If 2018 was the year in which government inaction turned back the clock on climate change prevention, 2019 will be the year of the climate reporter.

Climate change can feel either distant or close. When I moved from the heart of Manhattan to the wilds of the West Coast, climate change ceased to be an abstract political issue. It became something I witnessed every day: on walks through forests full of browning ferns, in dwindling waterfalls, and in the changing season of the salmon run. More recently, it’s turned up in the way my chest feels after breathing in the daily smoke of wildfire season, or waking up to find my kitchen counters covered in ash.

As journalists, it’s our job to give readers that sense of proximity no matter where they are, and in the coming year, more and more journalists will take on that job. Reporters who cover fires, floods, drought, and heat waves will increasingly emphasize the role of climate change in these catastrophic events, and transform themselves into the front line of climate change reporting. Publications whose advertisers or traditions limit their ability to name climate change as a key factor in an ever-growing number of “natural” disasters will be outpaced by independent outlets and reader-funded publications that produce public service reporting on climate. The most exciting outlets will tell stories that shine a light on energy innovations, on brave politicians shifting their economies away from fossil fuels, on low-carbon buildings and sun-powered cities.

But don’t think the job is going to be easy: Reporting on both immediate losses and long-term dangers will challenge climate journalists both emotionally and intellectually. Journalists investigating government and business corruption on climate issues may find themselves doxxed and demonized by well-hidden corporate interests they’re reporting on. To sustain themselves in the face of these obstacles, climate change journalists will need the full support of committed editors, as well as audience engagement and feedback.

As the impacts of climate change become more tangible and immediate, expect more journalists to enter the field. Journalism schools will need to complement training in investigative reporting tools with specific training in climate coverage. We’ll need reporters who know how to file freedom of information requests, read and grasp the nuances of corporate reports, check official numbers on carbon pollution, and compare public corporate spin with shareholder reports. These climate reporters will need to read widely, keep current with science and track the politics of climate policy. Above all else, they will need to write well so that they can make complex facts accessible to a popular audience.

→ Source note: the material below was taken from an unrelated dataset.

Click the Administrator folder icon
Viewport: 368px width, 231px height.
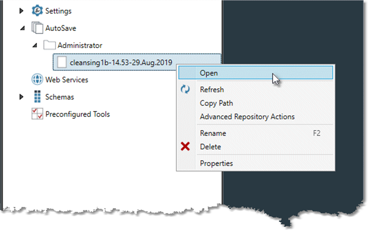[x=50, y=45]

The journalists who take up the work of climate change reporting in 2019 will include newly trained reporters as well as many industry veterans who are tired of burying references to climate change somewhere in the footnotes of the latest weather or disaster report. At the very least, these reporters will create a public record of the business interests and government failures that have brought the world to the brink of climate disaster.

But I hope for more. I hope for an explosion in climate change reporting that drives public awareness and encourages people to demand systemic change. I hope for climate change reporting that helps citizens see the connection between government inaction and the disasters that are now plaguing our coasts, and increasingly, our inland areas too. I hope for reporting that brings climate change so close that nobody can avert their eyes.

Linda Solomon Wood is founder and editor-in-chief of Canada’s National Observer.